----- RECORD EXTRACTS -----

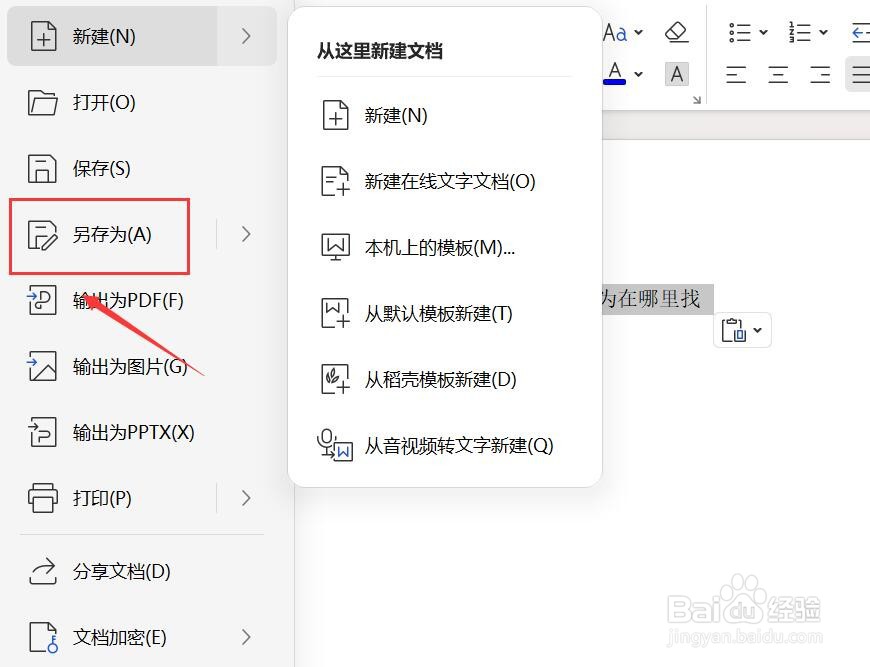The height and width of the screenshot is (667, 870).
Task: Click the document encryption icon beside 文档加密(E)
Action: 41,636
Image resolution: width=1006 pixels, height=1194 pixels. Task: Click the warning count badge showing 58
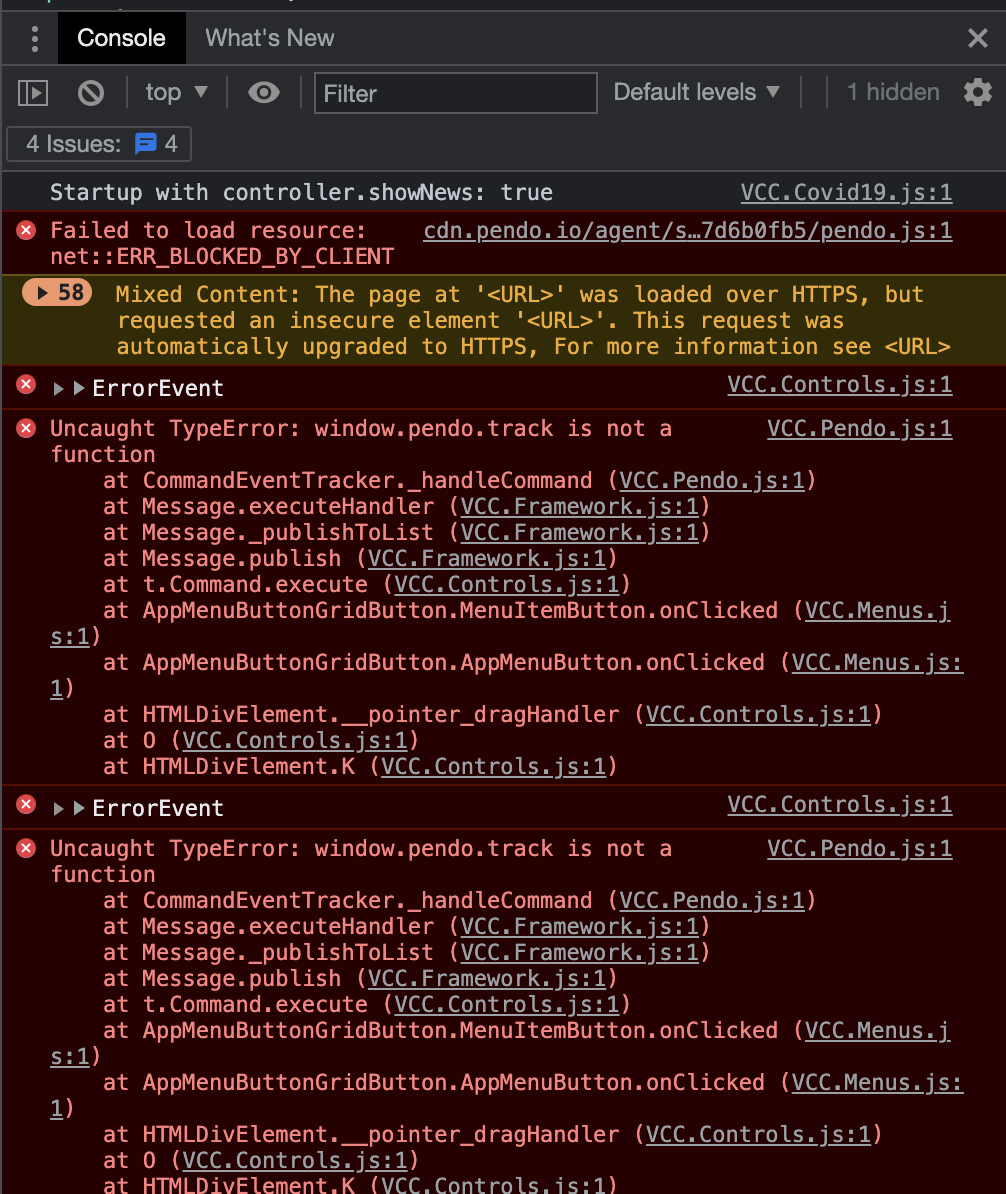(56, 294)
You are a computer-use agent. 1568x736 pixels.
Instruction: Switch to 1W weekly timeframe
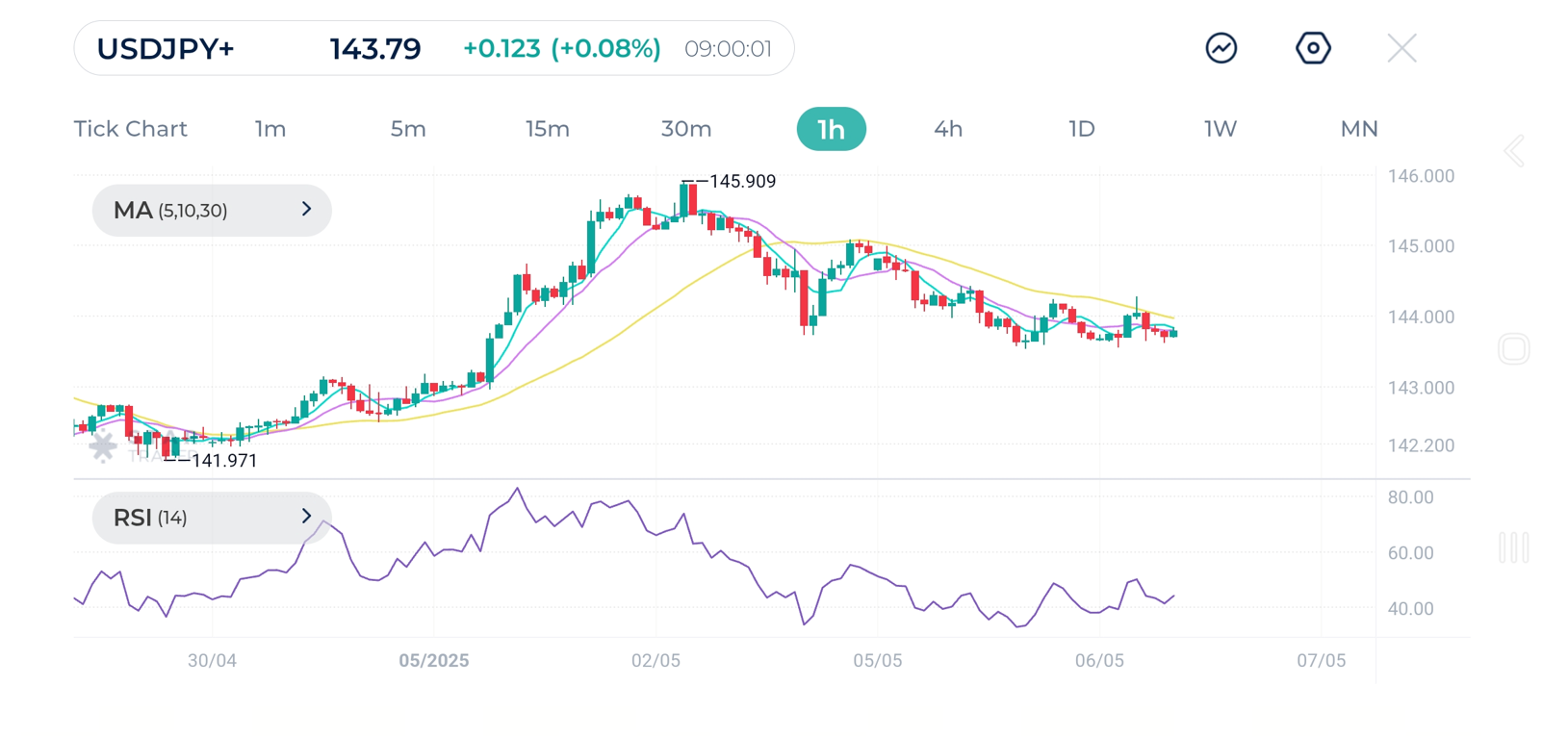(1220, 129)
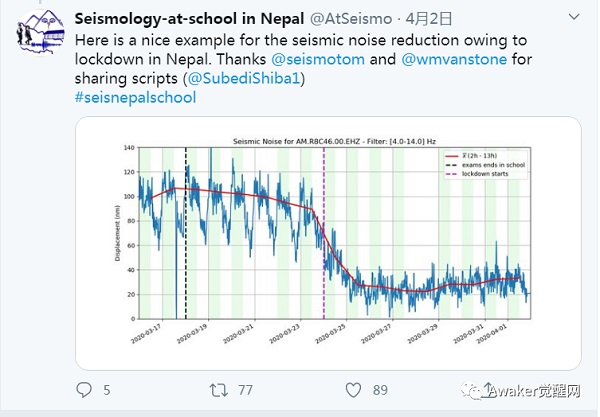600x417 pixels.
Task: Click the reply count 5
Action: [x=107, y=390]
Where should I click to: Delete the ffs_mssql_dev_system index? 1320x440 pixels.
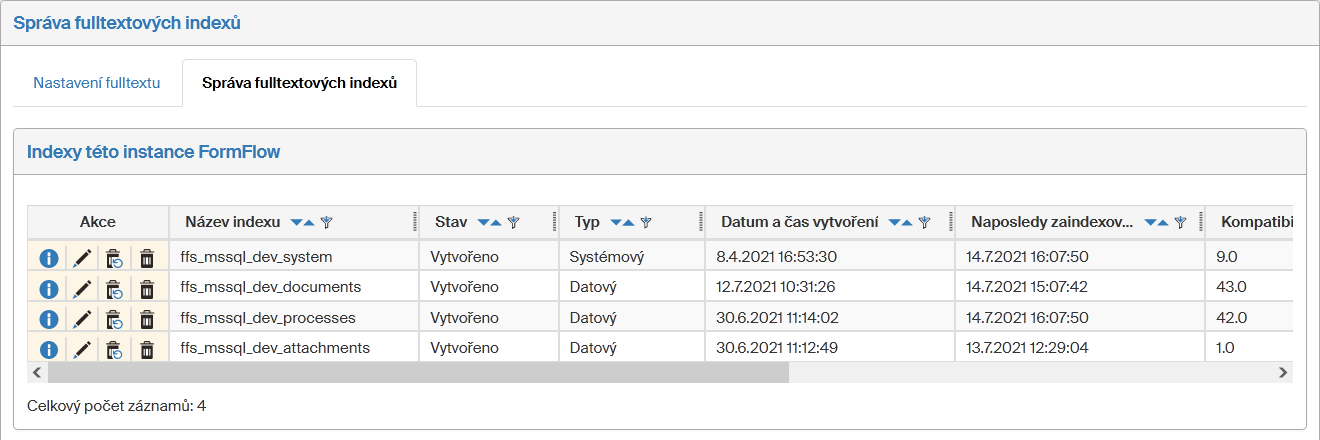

-----

Arrange the lines of all the rows above as a numbered list, skipping any blank lines. Leave the pictures out of your answer.

1. The height and width of the screenshot is (667, 870).
2. Task: Click the document encryption icon beside 文档加密(E)
3. Action: 41,636
4. Image resolution: width=1006 pixels, height=1194 pixels. Task: Click the warning count badge showing 58
5. (56, 294)
6. You are a computer-use agent. 1568x736 pixels.
7. Instruction: Switch to 1W weekly timeframe
8. (1220, 129)
9. 600x417 pixels.
10. Task: Click the reply count 5
11. Action: [x=107, y=390]
12. Where should I click to: Delete the ffs_mssql_dev_system index? 1320x440 pixels.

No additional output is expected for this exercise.